Additionally, while delinquency rates on loans in our single-family guaranty book of business have decreased, borrowers’ inability or unwillingness to make their mortgage payments, along with delays in foreclosures, continue to cause loans to remain seriously delinquent for an extended period of time as shown in “Table 36: Delinquency Status of Single-Family Conventional Loans.”
For additional discussion of our loan workout activities, delinquent loans and concentrations, see “Risk Management—Credit Risk Management—Single-Family Mortgage Credit Risk Management—Problem Loan Management.” For a discussion of our charge-offs, see “Credit Loss Performance Metrics.”

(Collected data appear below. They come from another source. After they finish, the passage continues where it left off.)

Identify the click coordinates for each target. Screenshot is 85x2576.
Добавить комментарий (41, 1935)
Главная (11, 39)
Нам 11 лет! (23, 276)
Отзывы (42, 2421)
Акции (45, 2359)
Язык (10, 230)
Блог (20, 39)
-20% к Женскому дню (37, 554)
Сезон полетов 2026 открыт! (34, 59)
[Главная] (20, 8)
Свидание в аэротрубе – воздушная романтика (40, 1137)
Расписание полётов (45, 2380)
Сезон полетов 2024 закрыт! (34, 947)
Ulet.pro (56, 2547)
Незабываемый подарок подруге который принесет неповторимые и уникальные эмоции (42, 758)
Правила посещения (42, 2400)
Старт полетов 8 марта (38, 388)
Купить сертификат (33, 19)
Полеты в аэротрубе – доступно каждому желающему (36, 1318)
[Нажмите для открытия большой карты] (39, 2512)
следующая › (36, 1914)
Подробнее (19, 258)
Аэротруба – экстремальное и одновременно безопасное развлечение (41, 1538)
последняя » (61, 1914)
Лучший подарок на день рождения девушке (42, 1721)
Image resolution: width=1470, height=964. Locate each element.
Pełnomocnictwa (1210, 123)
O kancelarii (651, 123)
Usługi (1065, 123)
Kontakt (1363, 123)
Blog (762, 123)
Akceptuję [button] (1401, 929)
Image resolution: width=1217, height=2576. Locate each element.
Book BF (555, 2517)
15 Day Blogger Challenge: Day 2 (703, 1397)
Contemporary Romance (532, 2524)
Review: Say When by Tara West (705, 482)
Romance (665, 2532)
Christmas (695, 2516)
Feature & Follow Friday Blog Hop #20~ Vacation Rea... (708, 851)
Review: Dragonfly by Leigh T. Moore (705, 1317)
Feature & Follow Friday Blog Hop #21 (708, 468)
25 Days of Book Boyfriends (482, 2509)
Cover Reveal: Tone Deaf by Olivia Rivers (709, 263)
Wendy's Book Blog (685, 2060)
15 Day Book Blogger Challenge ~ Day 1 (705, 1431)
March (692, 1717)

Our balance of nonperforming single-family loans remained high as of June 30, 2011 due to both high levels of delinquencies and an increase in TDRs. When a TDR is executed, the loan status becomes current, but the loan will continue to be classified as a nonperforming loan as the loan is not performing in accordance with the original terms. The composition of our nonperforming loans is shown in Table 13. For information on the impact of TDRs and other individually impaired loans on our allowance for loan losses, see “Note 3, Mortgage Loans.”
Table 13:  Nonperforming Single-Family and Multifamily Loans
    As of  
    June 30,
    December 31,
    2011     2010  
    (Dollars in millions)  
On-balance sheet nonperforming loans including loans in consolidated Fannie Mae MBS trusts:
Nonaccrual loans
  $ 133,885     $ 152,756  
Troubled debt restructurings on accrual status(1)
    68,525       61,907  
Total on-balance sheet nonperforming loans
    202,410       214,663  
Off-balance sheet nonperforming loans in unconsolidated Fannie Mae MBS trusts(2)
    142       89  
Total nonperforming loans
  $ 202,552     $ 214,752  
Accruing on-balance sheet loans past due 90 days or more(3)
  $ 758     $ 896  
    For the
    For the
    Six Months Ended
    Year Ended
    June 30,
    December 31,
    2011     2010  
    (Dollars in millions)  
Interest related to on-balance sheet nonperforming loans:
Interest income forgone(4)
  $ 4,555     $ 8,185  
Interest income recognized for the period(5)
    2,990       7,995  
(1) Includes HomeSaver Advance first-lien loans on accrual status.
(2) Represents loans that would meet our criteria for nonaccrual status if the loans had been on-balance sheet.